Your number one problem is daylight savings rules that are set by the local authorities. The latter can pass almost any law at any time and therefore change the rules in a way you can't possibly predict.
As far as I know DST changes that are known start and end on a fixed day each year (first weekend in april, last weekend in october, stuff like that). So you could ese the Doomsday Algorithm to find the days of the week for the given year and calculate the conversion dates from that. Then you can determine if DST is in effect in source and/or destination locale. The converion itself is simply a matter of adding and/or subtracting an hour to compensate for DST and then factor in the timezone difference.

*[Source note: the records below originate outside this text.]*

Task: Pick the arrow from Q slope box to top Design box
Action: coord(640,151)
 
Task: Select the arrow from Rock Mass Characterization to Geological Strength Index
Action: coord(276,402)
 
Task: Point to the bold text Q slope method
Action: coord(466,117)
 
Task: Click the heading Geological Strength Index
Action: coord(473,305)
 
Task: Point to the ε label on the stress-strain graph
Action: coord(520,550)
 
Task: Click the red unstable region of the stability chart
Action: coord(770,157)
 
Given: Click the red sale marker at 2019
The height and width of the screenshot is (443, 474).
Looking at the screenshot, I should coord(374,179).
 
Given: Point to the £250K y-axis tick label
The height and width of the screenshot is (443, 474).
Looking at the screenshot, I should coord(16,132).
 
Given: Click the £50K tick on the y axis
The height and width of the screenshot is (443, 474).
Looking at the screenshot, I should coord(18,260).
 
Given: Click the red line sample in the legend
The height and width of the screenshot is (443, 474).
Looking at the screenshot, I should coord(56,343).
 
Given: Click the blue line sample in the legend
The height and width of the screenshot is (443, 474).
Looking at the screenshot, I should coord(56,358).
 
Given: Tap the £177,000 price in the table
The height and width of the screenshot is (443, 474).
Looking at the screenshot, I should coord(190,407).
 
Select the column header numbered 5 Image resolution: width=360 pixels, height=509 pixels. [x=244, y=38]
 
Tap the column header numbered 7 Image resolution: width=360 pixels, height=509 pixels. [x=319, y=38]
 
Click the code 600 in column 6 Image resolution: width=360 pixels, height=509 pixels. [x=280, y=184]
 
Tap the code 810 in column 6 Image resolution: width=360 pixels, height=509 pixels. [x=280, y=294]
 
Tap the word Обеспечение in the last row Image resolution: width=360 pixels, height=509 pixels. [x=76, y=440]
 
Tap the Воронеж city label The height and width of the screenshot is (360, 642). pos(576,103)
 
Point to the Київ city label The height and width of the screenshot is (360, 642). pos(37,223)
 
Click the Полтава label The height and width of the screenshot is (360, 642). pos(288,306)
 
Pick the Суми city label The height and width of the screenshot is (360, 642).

Hmm, as I see the problematic point is to determine weekday for a given day, far in the future.
For that, I suggest something like that:
after every 400 years, the complete system turns around, so first divide the number of years with 400, take the integral part. In 400 years, there are 99 leap years and 301 simple ones. If an arbitrary day is Monday, then the same day 400 years later will be 301+2x99 = 499 (mod 7) ---> Monday+2 ---> Wednesday. So you have to say something like that:
wday = (ref_day + 2 * (int)((target_year - ref_year) / 400)) mod 7
then you can do further optimizations, but I guess you can go year-by-year, that will do it. At most you make 399 simple operations, if (leap_year) then ++ else +=2, mod 7.
After you have the weekday for Jan 1 that year, you can calculate DST switching dates, as Carl Smotricz has written.